The set of reachable design-configuration pairs \({\mathcal {R}}\subseteq {\mathcal {D}}\times {\mathcal {Q}}\) is open.

Proof

Our proof of this lemma is based on the result in Kuntz et al. (2018). Consider a reachable design-configuration pair \((\mathbf {d},\mathbf {q}) \in {\mathcal {D}}\times {\mathcal {Q}}_\mathbf {d}^\text {free}\) for which we wish to construct a reachable neighborhood. By definition of reachable, there must exist some collision-free path \(\sigma \in [0,1] \rightarrow {\mathcal {Q}}_\mathbf {d}^\text {free}\) with \(\sigma (1) = \mathbf {q}\), i.e.,

$$\begin{aligned} \forall {s \in [0,1], \mathbf {k}\in {\mathcal {K}}_\mathrm {robot}} \,\, \mathrm {Shape}(\mathbf {d}, \sigma (s), \mathbf {k}) \in {\overline{{\mathcal {O}}}}, \end{aligned}$$

where \({\overline{{\mathcal {O}}}}\) denotes the set complement of \({\mathcal {O}}\). Let \(\sigma _{\mathbf {q}'}(s) = \sigma (s) + s \cdot (\mathbf {q}' - \mathbf {q})\). \(\sigma _{q'}\) is continuous by continuity of \(\sigma \) and \(\sigma _{\mathbf {q}'}(1) = \mathbf {q}'\) by construction, so \(\sigma _{\mathbf {q}'}\) is a path to \(\mathbf {q}'\). We thus have only to show that \(\sigma _{\mathbf {q}'}\) is collision-free under each design \(\mathbf {d}'\) for all \((\mathbf {d}',\mathbf {q}')\) in a neighborhood of \((\mathbf {d},\mathbf {q})\).
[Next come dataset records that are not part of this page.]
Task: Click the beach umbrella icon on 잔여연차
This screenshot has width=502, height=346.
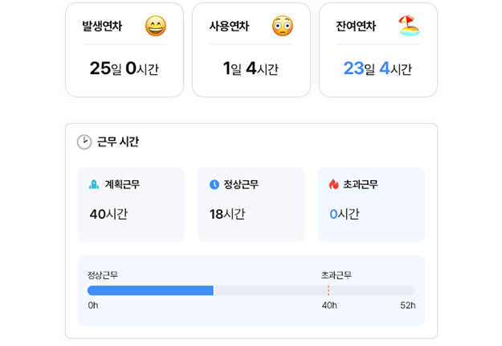Action: tap(410, 27)
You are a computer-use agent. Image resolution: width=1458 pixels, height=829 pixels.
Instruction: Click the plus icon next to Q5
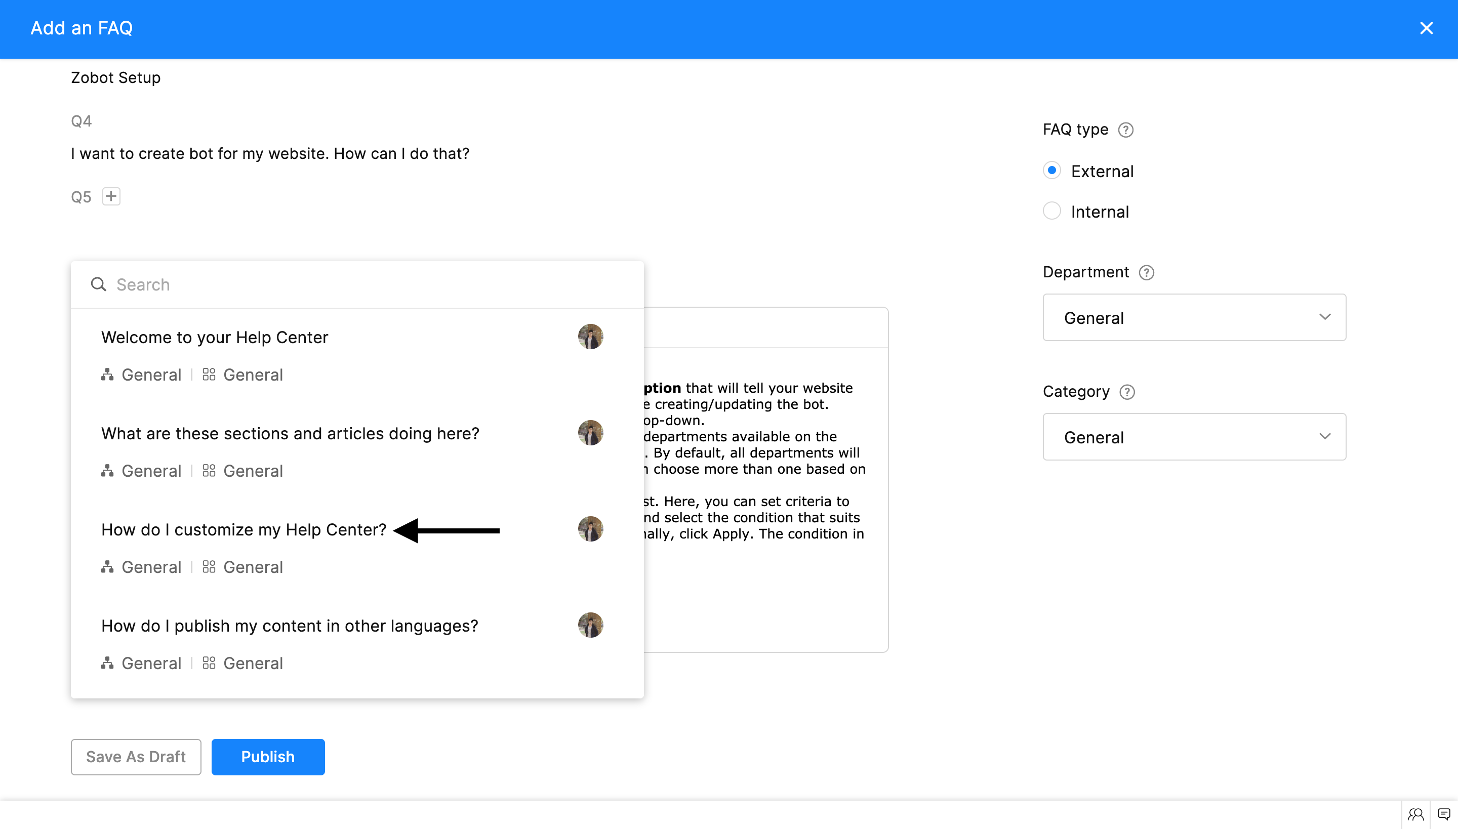pos(111,196)
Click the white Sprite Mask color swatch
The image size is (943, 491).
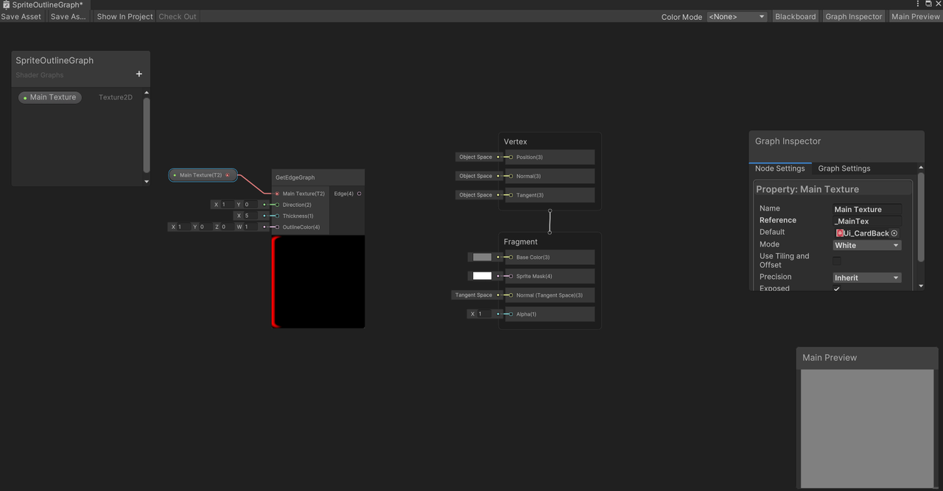482,276
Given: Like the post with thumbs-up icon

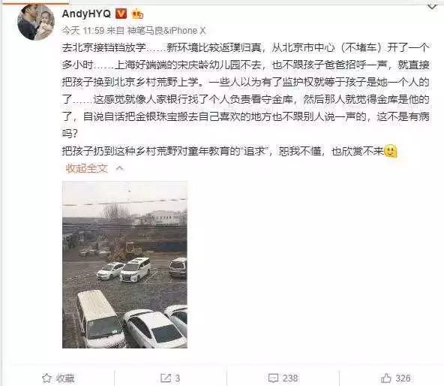Looking at the screenshot, I should (x=386, y=378).
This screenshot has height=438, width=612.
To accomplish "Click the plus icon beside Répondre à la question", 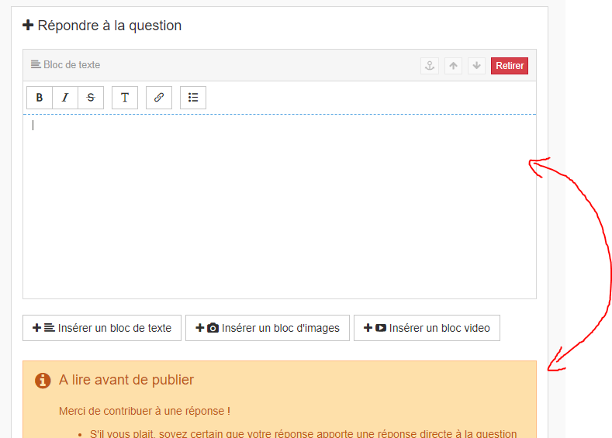I will (29, 26).
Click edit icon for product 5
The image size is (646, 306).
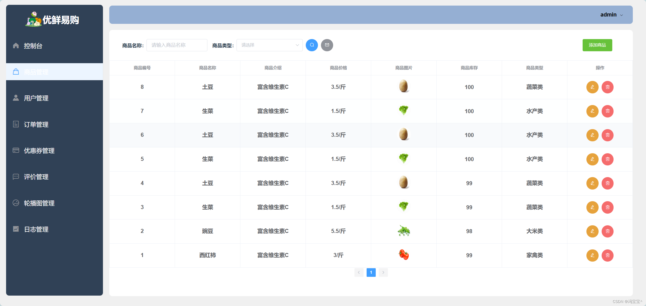(592, 159)
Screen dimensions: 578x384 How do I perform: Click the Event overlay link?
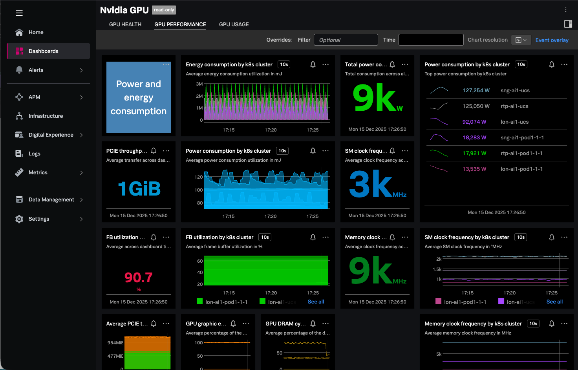(552, 40)
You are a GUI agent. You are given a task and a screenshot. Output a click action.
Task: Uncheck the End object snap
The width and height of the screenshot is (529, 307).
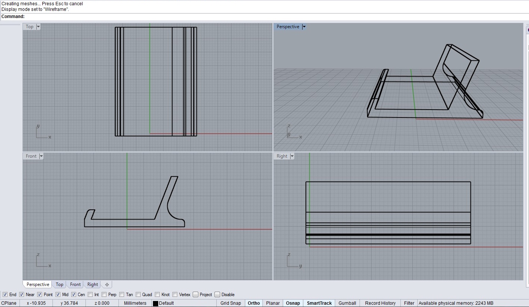pos(5,295)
Observe that the mapping \(L :{\mathcal {D}}\times {\mathcal {Q}}\times {\mathcal {K}}_\text {robot} \times [0,1] \rightarrow {\mathcal {W}}\) given by:

$$\begin{aligned} \mathbf {d}', \mathbf {q}', \mathbf {k}, s \mapsto \mathrm {Shape}(\mathbf {d}', \sigma _{\mathbf {q}'}(s), \mathbf {k}) \end{aligned}$$

is continuous by continuity of \(\sigma _{q'}\) and \(\mathrm {Shape}\). We then have that \(B = L^{-1}[{\mathcal {O}}] \subseteq {\mathcal {D}}\times {\mathcal {Q}}\times {\mathcal {K}}_\mathrm {robot}\times [0,1]\) is closed by closedness of \({\mathcal {O}}\). Let C be the projection of B to \({\mathcal {D}}\times {\mathcal {Q}}\). C is thus the set of all \((\mathbf {d}', \mathbf {q}')\) for which \(\sigma _{\mathbf {q}'}(s)\) is in collision under design \(\mathbf {d}'\) for some \(s \in [0,1]\), and is closed by compactness of \({\mathcal {K}}_\mathrm {robot}\times [0,1]\) and the Tube Lemma.

Now observe that \((\mathbf {d}, \mathbf {q}) \in {\overline{C}}\) because \(\sigma _{q} = \sigma \), and \(\sigma \) is collision-free for design \(\mathbf {d}\) by definition. But \({\overline{C}}\) is open, so it covers some neighborhood N of \((\mathbf {d},\mathbf {q})\). N is thus a neighborhood of \((\mathbf {d},\mathbf {q})\) in which \(\sigma _{\mathbf {q}'}\) is collision-free under design \(\mathbf {d}'\) for all \((\mathbf {d}',\mathbf {q}') \in N\). \(\square \)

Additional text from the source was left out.